── Source data
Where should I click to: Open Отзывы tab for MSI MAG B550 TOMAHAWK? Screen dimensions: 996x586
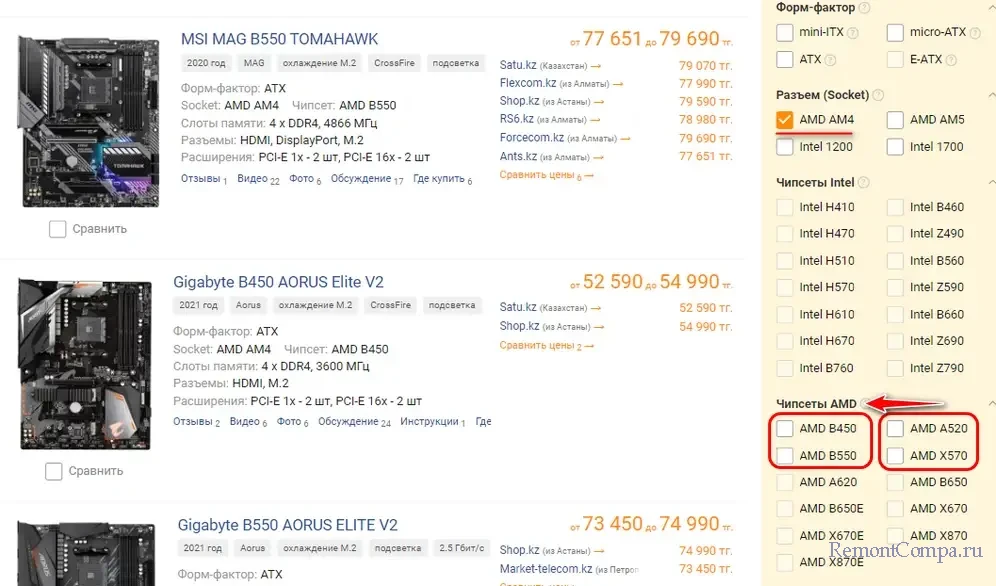point(201,179)
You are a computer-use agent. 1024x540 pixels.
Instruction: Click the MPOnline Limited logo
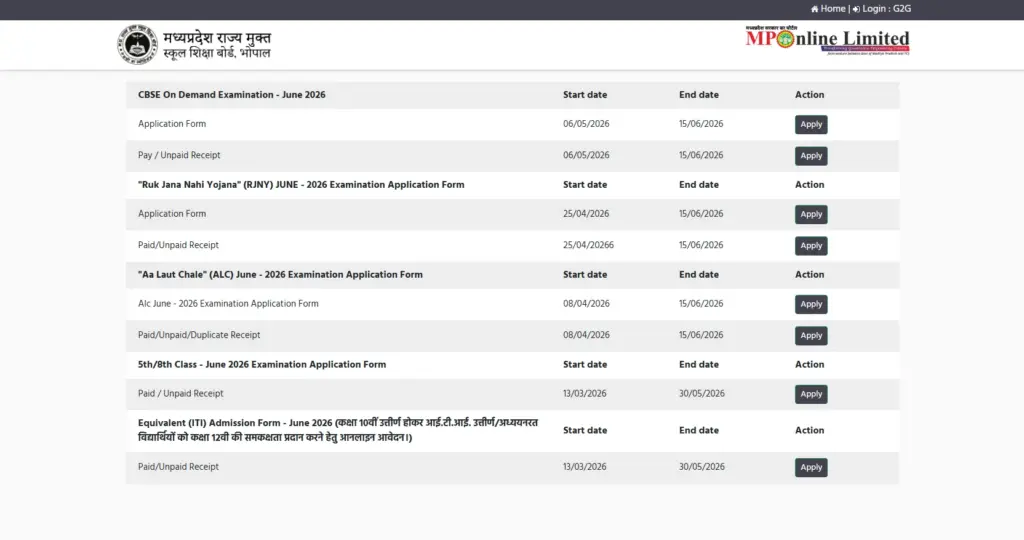click(827, 40)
────
● **Exercise description**:
Reproduce the lines of the data that run from the one containing "You are a computer-use" to the final line, both included, exactly as they appear and without the pictures.

● **Result for this task**:
You are a computer-use agent. 1024x540 pixels.
Instruction: Click the MPOnline Limited logo
click(827, 40)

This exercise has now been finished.